Both upsert and insert operations keep input records in memory to speed up storage heuristics computations faster (among other things) and thus can be cumbersome for initial loading/bootstrapping a Hudi table at first. Bulk insert provides the same semantics as insert, while implementing a sort-based data writing algorithm, which can scale very well for several hundred TBs of initial load. However, this just does a best-effort job at sizing files vs guaranteeing file sizes like inserts/upserts do.
Hudi supports implementing two types of deletes on data stored in Hudi tables, by enabling the user to specify a different record payload implementation.
- Soft Deletes : Retain the record key and just null out the values for all the other fields. This can be achieved by ensuring the appropriate fields are nullable in the table schema and simply upserting the table after setting these fields to null.
- Hard Deletes : A stronger form of deletion is to physically remove any trace of the record from the table. This can be achieved in 3 different ways.
- Using DataSource, set
DELETE_OPERATION_OPT_VAL. This will remove all the records in the DataSet being submitted.
- Using DataSource, set
"org.apache.hudi.EmptyHoodieRecordPayload". This will remove all the records in the DataSet being submitted.
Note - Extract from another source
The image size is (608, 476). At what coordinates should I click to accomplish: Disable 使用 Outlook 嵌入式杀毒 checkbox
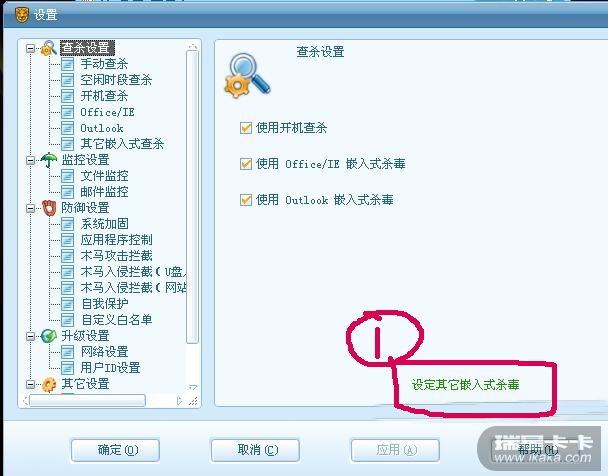tap(246, 200)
- Using DataSource or Hudi Streamer, add a column named
_hoodie_is_deletedto DataSet. The value of this column must be set to
truefor all the records to be deleted and either
falseor left null for any records which are to be upserted.
- Using DataSource, set
Hudi supports migrating your existing large tables into a Hudi table using the
bootstrap operation. There are a couple of ways to approach this. Please refer to
bootstrapping page for more details.
This operation is used to rerwrite the all the partitions that are present in the input. This operation can be faster
upsert for batch ETL jobs, that are recomputing entire target partitions at once (as opposed to incrementally
updating the target tables). This is because, we are able to bypass indexing, precombining and other repartitioning
steps in the upsert write path completely. This comes in handy if you are doing any backfill or any such type of use-cases.
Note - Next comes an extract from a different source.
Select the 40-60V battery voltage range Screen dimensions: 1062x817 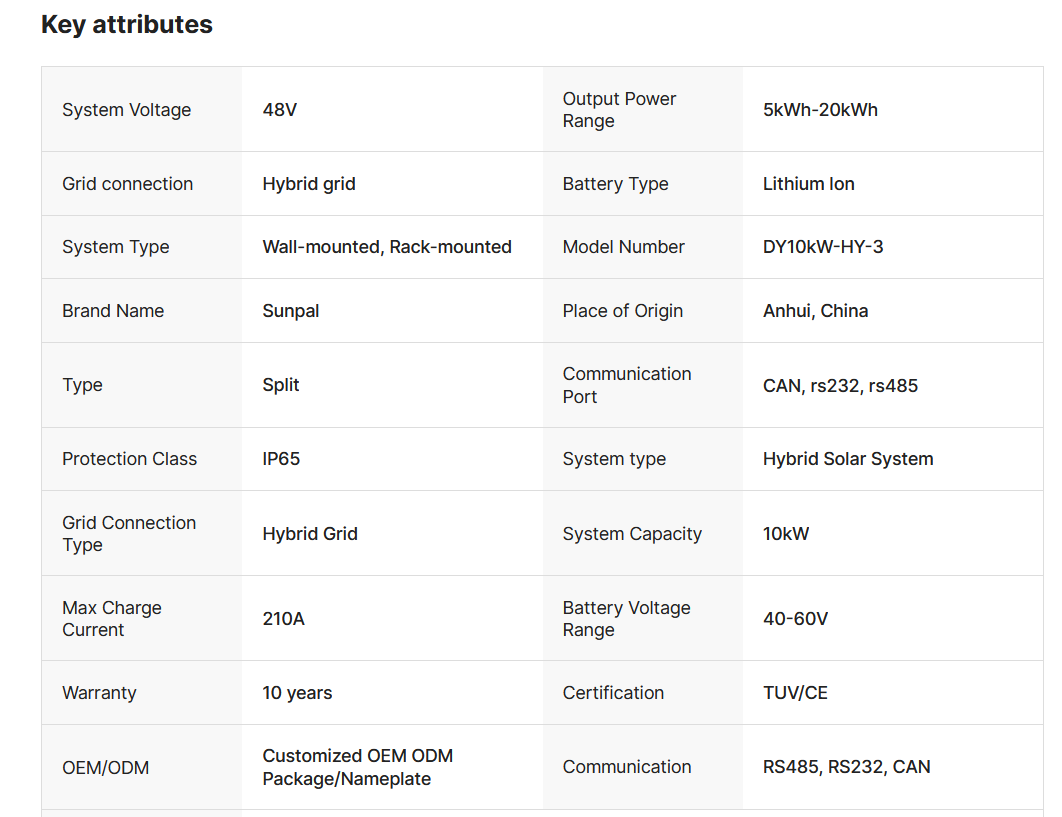pyautogui.click(x=795, y=619)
This operation can be used to overwrite the entire table for whatever reason. The Hudi cleaner will eventually clean up the previous table snapshot's file groups asynchronously based on the configured cleaning policy. This operation is much faster than issuing explicit deletes.
In addition to deleting individual records, Hudi supports deleting entire partitions in bulk using this operation.
Deletion of specific partitions can be done using the config
Spark based configs:
|hoodie.datasource.write.operation||upsert (Optional)||Whether to do upsert, insert or bulk_insert for the write operation. Use bulk_insert to load new data into a table, and there on use upsert/insert. bulk insert uses a disk based write path to scale to load large inputs without need to cache it.|
|hoodie.datasource.write.precombine.field||ts (Optional)||Field used in preCombining before actual write. When two records have the same key value, we will pick the one with the largest value for the precombine field, determined by Object.compareTo(..)|
|hoodie.combine.before.insert||false (Optional)||When inserted records share same key, controls whether they should be first combined (i.e de-duplicated) before writing to storage.|
|hoodie.datasource.write.insert.drop.duplicates||false (Optional)||If set to true, records from the incoming dataframe will not overwrite existing records with the same key during the write operation. This config is deprecated as of 0.14.0. Please use hoodie.datasource.insert.dup.policy instead.|
|hoodie.bulkinsert.sort.mode||NONE (Optional)||org.apache.hudi.execution.bulkinsert.BulkInsertSortMode: Modes for sorting records during bulk insert. |
|hoodie.bootstrap.base.path||N/A (Required)||Applicable only when operation type is |
|hoodie.bootstrap.mode.selector||org.apache.hudi.client.bootstrap.selector.MetadataOnlyBootstrapModeSelector (Optional)||Selects the mode in which each file/partition in the bootstrapped dataset gets bootstrapped|
|hoodie.datasource.write.partitions.to.delete||N/A (Required)||Applicable only when operation type is |
Flink based configs:
|write.operation||upsert (Optional)||The write operation, that this write should do|
|precombine.field||ts (Optional)||Field used in preCombining before actual write. When two records have the same key value, we will pick the one with the largest value for the precombine field, determined by Object.compareTo(..)|
|write.precombine||false (Optional)||Flag to indicate whether to drop duplicates before insert/upsert. By default these cases will accept duplicates, to gain extra performance: 1) insert operation; 2) upsert for MOR table, the MOR table deduplicate on reading|
|write.bulk_insert.sort_input||true (Optional)||Whether to sort the inputs by specific fields for bulk insert tasks, default true|
|write.bulk_insert.sort_input.by_record_key||false (Optional)||Whether to sort the inputs by record keys for bulk insert tasks, default false|
The following is an inside look on the Hudi write path and the sequence of events that occur during a write.
- First your input records may have duplicate keys within the same batch and duplicates need to be combined or reduced by key.
- Index Lookup
- Next, an index lookup is performed to try and match the input records to identify which file groups they belong to.
- File Sizing
- Then, based on the average size of previous commits, Hudi will make a plan to add enough records to a small file to get it close to the configured maximum limit.
- We now arrive at partitioning where we decide what file groups certain updates and inserts will be placed in or if new file groups will be created
- Write I/O
- Now we actually do the write operations which is either creating a new base file, appending to the log file, or versioning an existing base file.
- Update Index
- Now that the write is performed, we will go back and update the index.
- Finally we commit all of these changes atomically. (A callback notification is exposed)
- Clean (if needed)
- Following the commit, cleaning is invoked if needed.
- If you are using MOR tables, compaction will either run inline, or be scheduled asynchronously
- Lastly, we perform an archival step which moves old timeline items to an archive folder.